HP today announced commercial availability of the HP Moonshoot 1500 its hyperscale computing platform. The current HP Moonshoot 1500 utilizes Atom S1260 nodes each armed with gigabit NICs a data drive and a single DIMM slot. The entire chassis is a 4.3U design and fits a total of 45 hot pluggable servers. More or less taking the concepts we have seen with multi-node systems (e.g. the popular Dell C6100 cloud computing platform we reviewed) and the Supermicro X9SBAA-F Atom S1260 based platform we reviewed. HP is betting that this platform, along with the new sockets it will introduce is going to be disruptive to the industry.
Paul Santeler kicked off the activities as VP and GM of HP’s Hyperscale platforms. I met Paul very briefly in person at the Intel Centerton launch event in San Francisco last year. It was fairly obvious this announcement would be forthcoming. It also explains the fact that the Centerton chips have been hard to come by in the channel.
httpv://www.youtube.com/watch?v=b5mFt_38JME
We have already seen that the Atom S1260 is a huge improvement over the previous generation Intel Atom CPUs. That makes them a great choice for the HP Moonshoot 1500. Further, we see that the HP Moonshoot 1500 went with an x86 architecture first. The ARM (64 bit) army is coming. It will be interesting to see if HP has adopted a common compute node form factor for the HP Moonshoot 1500. We recently posted a bit about how the industry needs a common compute node.

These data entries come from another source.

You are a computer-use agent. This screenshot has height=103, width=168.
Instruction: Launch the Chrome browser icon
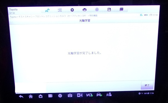60,96
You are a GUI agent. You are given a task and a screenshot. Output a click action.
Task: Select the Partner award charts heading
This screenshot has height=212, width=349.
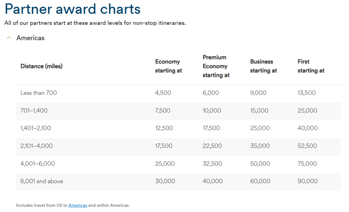(x=73, y=9)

Right now, vendors are concerned with density, but one form factor needs to win in the end. The company hopes that the HP Moonshot 1500 will be setting those standards going forward.
httpv://www.youtube.com/watch?v=21pIQUYMY1E
HP is hoping that the Moonshot 1500 series is the same magnitude disruption as the original x86 server introduction in the late 1980’s. Although a small portion of the market at the time, it is now the dominant architecture. HP is projecting this microcloud market to reach 19% of the $40B server industry going forward. Along these lines, HP has a microsite at http://thedisruption.com/. That domain clearly shows how big they thing the opportunity is.

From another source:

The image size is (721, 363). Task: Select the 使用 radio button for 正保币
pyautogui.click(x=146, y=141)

httpv://www.youtube.com/watch?v=LF_I8kTywEU
Other highlights include the fact that the company plans to release new sockets and chips in the Moonshoot platform in the near future. Hopefully these follow the same form factors so one can mix and match in a given HP Moonshoot 1500 chassis. Very exciting news indeed!
Great PR regurgitation.
Who needs a $62k server with 45 limping ATOMs when you can get a quad-10core-server with E7 Xeons for lower price?
Moonshot is such a bad idea. You get 180 threads of lame ATOM power instead of 80 powerful Xeon threads that surely outperform this thing by miles. 360G of chunked-up RAM instead of up to 2T of badass RAM in one piece.
And don’t get me started on the stupid idea of having 45 individual drives without any redundancy or the lacking ability to connect this thing to a proper FC SAN.
We are full-on into the virtualization hype where every spare CPU cycle and RAM is relegated to applications that need it and HP introduces a system that’s just dozens of individual servers? Do they snort their overpriced printer ink now?
If they put out this crap for maybe $10k top, but $62k? WTF? Who the hell is buying this?
J D – The Dell C6100 XS23-TY3’s were tens of thousands new… and now can be had for $800. All perspective :-)
Also, nobody is buying for $62k list. That is just a starting point for negotiations. In high-tech discounts are generally very large.
Hosting companies are who will definitely buy it.. They don’t want virtualization, they want hardware separation for their instances.
Also there are XEON processing modules coming out for it too.. Don’t think ATOM only.. ARM, APU, XEON, etc are coming out shortly.